##### Information shown

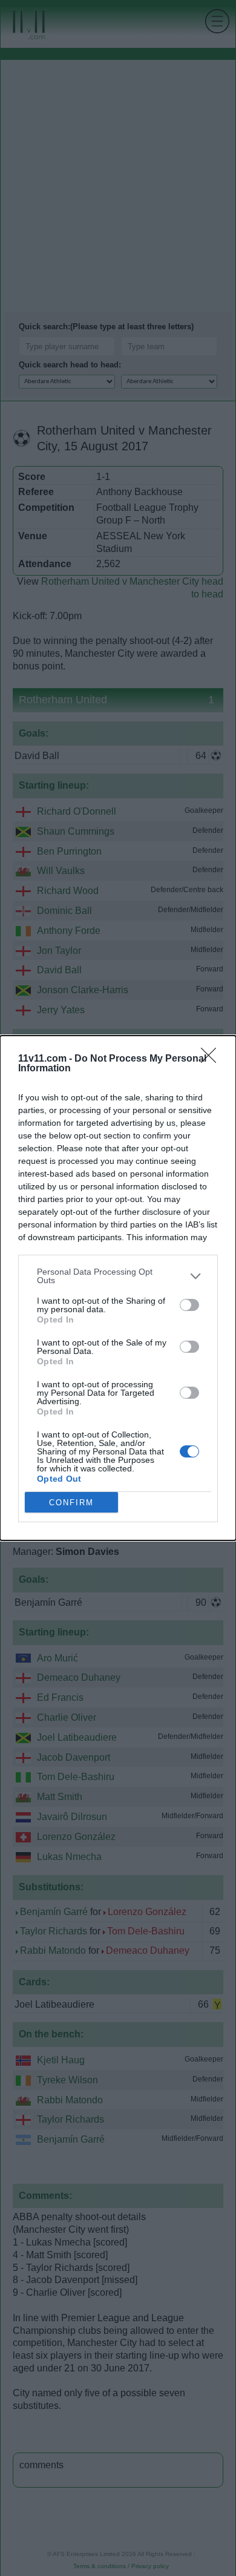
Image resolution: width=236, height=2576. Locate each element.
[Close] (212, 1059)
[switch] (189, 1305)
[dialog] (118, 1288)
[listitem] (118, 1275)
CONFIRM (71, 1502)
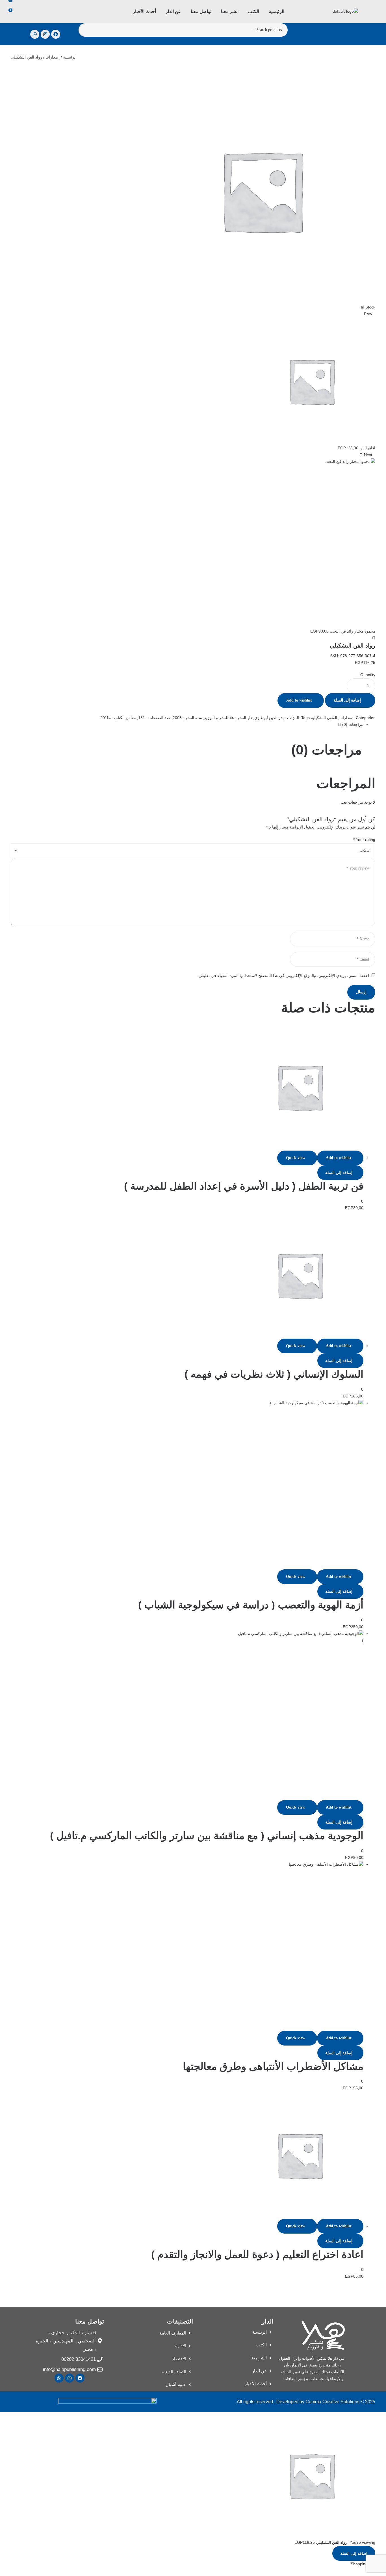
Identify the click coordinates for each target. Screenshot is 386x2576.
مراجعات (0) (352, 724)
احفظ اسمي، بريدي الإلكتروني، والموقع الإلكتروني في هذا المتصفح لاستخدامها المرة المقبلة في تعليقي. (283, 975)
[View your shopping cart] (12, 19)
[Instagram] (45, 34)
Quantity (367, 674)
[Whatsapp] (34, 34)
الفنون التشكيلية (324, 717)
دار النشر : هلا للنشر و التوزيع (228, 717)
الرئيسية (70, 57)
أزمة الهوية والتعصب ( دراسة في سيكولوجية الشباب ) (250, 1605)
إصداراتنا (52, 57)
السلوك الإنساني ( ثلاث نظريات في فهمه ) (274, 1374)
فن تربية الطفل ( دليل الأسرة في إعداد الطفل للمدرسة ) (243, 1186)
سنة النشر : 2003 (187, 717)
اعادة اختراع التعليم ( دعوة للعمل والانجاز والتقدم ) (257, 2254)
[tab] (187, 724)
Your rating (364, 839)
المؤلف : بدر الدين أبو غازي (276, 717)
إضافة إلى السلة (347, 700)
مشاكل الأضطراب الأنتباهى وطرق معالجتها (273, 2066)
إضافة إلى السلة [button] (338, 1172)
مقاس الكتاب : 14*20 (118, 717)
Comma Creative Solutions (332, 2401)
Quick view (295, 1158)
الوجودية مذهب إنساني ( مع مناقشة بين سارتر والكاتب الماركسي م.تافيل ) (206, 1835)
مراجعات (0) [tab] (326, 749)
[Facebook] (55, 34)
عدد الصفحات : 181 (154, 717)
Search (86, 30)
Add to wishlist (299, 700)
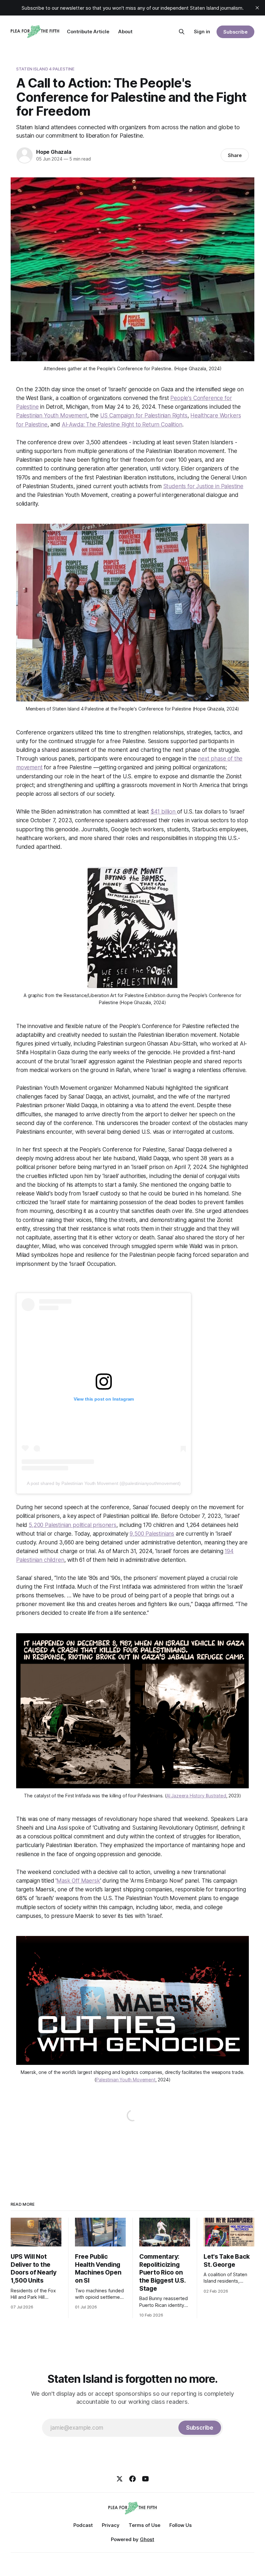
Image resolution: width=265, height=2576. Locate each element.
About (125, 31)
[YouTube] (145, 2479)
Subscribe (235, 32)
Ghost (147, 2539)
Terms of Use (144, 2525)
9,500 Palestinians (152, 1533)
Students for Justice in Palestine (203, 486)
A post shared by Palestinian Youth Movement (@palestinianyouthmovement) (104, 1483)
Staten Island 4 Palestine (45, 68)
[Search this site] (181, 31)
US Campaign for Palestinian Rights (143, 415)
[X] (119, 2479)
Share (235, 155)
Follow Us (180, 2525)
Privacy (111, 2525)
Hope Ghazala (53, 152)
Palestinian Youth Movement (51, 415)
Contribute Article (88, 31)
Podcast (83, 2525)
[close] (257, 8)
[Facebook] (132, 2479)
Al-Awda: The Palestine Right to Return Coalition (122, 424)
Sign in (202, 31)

##########

• [About this exercise] Where a line above contains the word "Movement", show that line.

• [Final answer]
A post shared by Palestinian Youth Movement (@palestinianyouthmovement) (104, 1483)
Palestinian Youth Movement (51, 415)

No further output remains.